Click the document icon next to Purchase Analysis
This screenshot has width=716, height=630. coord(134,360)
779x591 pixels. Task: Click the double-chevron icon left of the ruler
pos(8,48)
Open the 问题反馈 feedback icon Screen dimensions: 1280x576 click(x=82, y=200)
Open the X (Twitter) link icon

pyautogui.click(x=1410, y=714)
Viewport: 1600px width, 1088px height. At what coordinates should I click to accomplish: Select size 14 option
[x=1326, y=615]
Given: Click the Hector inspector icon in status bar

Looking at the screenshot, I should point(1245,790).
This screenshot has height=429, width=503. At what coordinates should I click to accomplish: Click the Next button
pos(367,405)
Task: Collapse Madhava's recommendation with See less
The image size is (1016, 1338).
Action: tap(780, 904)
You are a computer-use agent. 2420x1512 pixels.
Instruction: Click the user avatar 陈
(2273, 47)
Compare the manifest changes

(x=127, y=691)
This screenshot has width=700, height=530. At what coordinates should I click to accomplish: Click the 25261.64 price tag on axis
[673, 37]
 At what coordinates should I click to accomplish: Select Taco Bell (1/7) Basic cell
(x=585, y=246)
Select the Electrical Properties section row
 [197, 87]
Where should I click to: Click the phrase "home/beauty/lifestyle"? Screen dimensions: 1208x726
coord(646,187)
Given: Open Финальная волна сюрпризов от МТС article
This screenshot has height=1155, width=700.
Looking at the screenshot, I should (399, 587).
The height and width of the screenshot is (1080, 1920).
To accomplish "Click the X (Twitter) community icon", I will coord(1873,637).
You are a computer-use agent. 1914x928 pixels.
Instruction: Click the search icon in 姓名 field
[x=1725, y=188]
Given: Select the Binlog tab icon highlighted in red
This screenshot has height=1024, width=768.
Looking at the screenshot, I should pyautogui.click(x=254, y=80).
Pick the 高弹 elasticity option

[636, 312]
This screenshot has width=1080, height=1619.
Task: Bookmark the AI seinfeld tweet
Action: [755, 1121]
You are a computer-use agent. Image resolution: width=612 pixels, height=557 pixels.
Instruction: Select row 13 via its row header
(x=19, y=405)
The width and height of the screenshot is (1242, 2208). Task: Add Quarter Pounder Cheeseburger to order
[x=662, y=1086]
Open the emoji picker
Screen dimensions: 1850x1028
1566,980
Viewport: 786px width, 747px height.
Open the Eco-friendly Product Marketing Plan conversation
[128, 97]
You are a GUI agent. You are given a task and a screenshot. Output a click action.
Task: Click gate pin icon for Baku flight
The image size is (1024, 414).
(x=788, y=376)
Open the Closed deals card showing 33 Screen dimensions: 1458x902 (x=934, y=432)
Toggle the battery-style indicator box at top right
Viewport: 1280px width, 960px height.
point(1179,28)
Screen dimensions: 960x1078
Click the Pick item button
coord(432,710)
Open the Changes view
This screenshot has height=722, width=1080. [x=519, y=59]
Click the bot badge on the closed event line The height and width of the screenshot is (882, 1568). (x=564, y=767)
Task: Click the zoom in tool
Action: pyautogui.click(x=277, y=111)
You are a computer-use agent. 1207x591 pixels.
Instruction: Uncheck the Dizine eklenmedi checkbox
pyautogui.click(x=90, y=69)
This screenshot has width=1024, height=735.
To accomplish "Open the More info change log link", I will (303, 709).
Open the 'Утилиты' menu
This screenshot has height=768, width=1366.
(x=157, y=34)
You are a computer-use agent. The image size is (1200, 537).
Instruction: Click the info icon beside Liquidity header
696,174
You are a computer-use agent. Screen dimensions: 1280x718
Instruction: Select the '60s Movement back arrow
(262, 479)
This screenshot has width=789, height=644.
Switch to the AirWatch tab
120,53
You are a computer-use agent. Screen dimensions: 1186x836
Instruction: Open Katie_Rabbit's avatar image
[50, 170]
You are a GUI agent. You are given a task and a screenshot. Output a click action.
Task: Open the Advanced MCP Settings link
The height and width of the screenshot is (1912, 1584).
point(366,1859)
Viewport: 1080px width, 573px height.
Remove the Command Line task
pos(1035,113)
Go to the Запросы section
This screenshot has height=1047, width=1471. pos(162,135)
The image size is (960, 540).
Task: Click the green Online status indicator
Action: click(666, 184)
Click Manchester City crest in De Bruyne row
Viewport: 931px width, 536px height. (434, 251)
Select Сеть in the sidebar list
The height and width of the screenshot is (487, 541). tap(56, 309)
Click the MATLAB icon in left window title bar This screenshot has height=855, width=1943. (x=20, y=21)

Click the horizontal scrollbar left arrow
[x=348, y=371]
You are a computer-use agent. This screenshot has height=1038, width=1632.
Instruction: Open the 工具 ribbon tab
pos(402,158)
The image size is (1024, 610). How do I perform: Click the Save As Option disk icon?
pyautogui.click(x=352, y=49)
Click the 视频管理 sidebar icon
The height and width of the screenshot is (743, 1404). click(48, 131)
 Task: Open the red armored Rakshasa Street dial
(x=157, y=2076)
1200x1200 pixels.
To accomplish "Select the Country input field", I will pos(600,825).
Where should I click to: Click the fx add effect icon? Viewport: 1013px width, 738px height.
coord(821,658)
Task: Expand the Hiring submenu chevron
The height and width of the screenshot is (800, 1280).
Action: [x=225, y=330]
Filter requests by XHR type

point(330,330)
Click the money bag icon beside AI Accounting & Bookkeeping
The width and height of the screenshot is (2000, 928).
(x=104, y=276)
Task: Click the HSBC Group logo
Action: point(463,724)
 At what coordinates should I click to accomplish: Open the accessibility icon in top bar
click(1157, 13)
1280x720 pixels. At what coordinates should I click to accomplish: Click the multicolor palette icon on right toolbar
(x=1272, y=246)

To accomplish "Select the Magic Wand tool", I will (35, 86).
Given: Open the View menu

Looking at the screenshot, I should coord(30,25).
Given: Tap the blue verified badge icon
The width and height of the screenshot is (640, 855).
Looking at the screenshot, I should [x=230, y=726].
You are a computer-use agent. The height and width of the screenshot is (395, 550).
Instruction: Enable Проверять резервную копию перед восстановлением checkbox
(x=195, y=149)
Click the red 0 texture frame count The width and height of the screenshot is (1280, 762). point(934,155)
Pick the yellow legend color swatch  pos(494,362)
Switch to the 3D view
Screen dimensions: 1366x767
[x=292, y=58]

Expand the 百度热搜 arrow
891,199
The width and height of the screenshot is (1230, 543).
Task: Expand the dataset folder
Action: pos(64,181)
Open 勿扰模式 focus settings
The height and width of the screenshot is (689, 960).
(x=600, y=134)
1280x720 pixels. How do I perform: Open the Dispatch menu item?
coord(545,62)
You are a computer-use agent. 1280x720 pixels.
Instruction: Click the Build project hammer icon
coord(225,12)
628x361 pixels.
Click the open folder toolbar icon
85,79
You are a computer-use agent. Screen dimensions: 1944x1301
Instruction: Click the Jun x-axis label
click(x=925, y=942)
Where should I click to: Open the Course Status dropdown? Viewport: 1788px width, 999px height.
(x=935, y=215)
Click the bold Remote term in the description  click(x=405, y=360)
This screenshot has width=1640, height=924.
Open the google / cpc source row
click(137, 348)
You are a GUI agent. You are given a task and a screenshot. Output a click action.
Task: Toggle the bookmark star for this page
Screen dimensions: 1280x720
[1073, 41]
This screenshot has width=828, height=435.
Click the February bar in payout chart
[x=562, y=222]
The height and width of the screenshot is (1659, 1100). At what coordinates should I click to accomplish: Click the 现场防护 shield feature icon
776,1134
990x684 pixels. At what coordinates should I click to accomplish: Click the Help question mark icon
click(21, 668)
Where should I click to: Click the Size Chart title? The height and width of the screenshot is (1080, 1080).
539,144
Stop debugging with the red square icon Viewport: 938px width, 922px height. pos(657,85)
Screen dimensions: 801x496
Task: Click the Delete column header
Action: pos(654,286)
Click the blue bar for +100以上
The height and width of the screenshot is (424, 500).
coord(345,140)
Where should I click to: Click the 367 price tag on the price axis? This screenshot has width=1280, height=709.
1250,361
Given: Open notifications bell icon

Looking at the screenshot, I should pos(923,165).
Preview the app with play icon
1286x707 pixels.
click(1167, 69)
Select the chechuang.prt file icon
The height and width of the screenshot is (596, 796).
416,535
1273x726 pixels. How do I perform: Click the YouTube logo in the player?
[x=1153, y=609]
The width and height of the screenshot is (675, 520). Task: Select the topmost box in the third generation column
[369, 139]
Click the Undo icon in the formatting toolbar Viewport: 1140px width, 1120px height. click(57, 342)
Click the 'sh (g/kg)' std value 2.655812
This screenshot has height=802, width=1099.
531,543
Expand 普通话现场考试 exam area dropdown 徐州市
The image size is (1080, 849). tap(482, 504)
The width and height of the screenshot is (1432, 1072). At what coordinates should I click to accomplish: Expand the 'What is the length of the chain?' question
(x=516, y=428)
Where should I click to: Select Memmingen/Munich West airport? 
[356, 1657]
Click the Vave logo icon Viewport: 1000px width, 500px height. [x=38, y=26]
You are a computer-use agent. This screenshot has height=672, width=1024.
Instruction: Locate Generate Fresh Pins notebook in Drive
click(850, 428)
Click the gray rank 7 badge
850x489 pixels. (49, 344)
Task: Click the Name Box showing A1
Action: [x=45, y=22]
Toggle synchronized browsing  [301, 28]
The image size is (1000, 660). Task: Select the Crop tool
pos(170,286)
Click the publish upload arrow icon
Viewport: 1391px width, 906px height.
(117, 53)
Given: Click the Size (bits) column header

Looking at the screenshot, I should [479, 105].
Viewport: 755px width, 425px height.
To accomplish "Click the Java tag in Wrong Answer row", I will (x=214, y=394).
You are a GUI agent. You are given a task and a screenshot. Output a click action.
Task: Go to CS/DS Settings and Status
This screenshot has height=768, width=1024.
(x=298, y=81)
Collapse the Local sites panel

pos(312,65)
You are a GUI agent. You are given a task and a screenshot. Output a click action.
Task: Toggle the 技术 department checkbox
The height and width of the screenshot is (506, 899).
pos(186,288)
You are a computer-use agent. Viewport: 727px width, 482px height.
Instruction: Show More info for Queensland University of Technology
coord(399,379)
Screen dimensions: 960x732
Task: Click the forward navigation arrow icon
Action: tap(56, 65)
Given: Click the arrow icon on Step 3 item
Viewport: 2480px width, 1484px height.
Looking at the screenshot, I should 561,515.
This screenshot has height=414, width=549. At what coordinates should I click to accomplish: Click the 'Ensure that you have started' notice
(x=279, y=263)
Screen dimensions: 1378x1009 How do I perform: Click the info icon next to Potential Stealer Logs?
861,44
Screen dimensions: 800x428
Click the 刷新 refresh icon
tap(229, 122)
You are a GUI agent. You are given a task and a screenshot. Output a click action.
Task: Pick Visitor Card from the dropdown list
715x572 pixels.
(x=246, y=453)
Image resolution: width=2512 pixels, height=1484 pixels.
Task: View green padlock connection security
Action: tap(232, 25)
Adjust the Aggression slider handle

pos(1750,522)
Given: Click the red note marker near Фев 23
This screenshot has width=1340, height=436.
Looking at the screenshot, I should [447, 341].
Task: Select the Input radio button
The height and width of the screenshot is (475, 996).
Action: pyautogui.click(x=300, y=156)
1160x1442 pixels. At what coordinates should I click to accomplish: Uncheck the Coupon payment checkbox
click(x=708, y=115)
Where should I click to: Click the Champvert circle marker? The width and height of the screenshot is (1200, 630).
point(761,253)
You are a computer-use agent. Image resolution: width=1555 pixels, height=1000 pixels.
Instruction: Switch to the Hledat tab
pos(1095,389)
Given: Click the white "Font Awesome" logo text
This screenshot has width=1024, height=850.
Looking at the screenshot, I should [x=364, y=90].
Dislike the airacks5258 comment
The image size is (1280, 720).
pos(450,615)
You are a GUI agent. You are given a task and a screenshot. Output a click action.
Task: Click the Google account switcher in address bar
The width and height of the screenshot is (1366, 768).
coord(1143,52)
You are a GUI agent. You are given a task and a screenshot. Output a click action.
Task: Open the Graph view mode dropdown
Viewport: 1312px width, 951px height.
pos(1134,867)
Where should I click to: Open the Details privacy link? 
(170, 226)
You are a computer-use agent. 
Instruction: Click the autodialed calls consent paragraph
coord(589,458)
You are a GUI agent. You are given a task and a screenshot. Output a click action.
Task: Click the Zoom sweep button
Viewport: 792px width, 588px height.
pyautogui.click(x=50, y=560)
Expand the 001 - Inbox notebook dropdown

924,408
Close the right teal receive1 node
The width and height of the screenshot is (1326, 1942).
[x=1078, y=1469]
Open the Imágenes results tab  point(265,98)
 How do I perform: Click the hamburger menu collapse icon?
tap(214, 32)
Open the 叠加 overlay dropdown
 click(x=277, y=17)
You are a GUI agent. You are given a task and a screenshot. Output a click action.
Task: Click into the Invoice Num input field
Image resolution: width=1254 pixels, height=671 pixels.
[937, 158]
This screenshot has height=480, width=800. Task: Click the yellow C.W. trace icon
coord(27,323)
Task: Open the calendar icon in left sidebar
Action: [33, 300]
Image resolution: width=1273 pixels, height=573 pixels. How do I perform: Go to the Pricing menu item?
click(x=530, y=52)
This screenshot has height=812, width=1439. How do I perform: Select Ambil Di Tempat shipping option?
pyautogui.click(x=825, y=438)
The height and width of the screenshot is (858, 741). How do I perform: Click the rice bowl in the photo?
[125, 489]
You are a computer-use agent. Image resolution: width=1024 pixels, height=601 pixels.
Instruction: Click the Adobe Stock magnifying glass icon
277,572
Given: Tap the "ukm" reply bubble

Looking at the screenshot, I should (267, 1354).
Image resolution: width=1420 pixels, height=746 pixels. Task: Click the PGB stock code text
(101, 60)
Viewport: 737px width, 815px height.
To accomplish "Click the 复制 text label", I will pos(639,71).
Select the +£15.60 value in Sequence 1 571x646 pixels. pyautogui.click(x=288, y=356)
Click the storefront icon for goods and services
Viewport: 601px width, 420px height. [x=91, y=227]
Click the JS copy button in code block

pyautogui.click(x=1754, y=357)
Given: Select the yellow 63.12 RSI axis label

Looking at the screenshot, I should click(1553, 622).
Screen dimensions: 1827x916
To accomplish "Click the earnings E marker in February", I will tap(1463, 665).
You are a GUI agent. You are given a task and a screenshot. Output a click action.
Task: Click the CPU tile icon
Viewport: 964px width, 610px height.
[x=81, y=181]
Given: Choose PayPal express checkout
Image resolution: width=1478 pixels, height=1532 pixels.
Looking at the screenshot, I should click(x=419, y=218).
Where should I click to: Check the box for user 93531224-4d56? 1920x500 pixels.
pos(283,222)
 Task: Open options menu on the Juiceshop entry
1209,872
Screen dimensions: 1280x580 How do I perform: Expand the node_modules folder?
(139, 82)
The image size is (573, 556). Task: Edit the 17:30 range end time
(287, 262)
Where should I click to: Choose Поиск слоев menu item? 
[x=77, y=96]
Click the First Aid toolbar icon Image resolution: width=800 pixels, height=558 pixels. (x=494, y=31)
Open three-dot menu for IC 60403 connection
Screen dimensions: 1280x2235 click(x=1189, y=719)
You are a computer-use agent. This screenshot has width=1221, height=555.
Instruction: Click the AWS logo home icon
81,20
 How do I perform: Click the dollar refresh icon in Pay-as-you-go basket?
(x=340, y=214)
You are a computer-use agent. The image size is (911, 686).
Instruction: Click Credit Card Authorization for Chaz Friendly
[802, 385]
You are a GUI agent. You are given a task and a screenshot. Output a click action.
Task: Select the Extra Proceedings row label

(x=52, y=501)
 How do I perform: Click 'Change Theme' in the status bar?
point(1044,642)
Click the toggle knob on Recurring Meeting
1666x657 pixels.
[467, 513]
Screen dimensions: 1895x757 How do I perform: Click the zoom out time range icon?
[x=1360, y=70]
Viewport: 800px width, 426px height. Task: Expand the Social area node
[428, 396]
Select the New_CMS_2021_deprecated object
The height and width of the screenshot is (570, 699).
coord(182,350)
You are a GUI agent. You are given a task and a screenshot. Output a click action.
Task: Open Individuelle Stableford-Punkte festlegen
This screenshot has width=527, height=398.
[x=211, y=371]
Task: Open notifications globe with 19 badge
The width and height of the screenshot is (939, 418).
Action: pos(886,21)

+-------+

> WHAT IS BEING ASKED: An exact copy is required of each line from the one containing "This screenshot has width=527, height=398." through the last line of the material, and of no other line.

> REPLY TO THE EXERCISE:
This screenshot has width=527, height=398.
[x=211, y=371]
Task: Open notifications globe with 19 badge
The width and height of the screenshot is (939, 418).
Action: pos(886,21)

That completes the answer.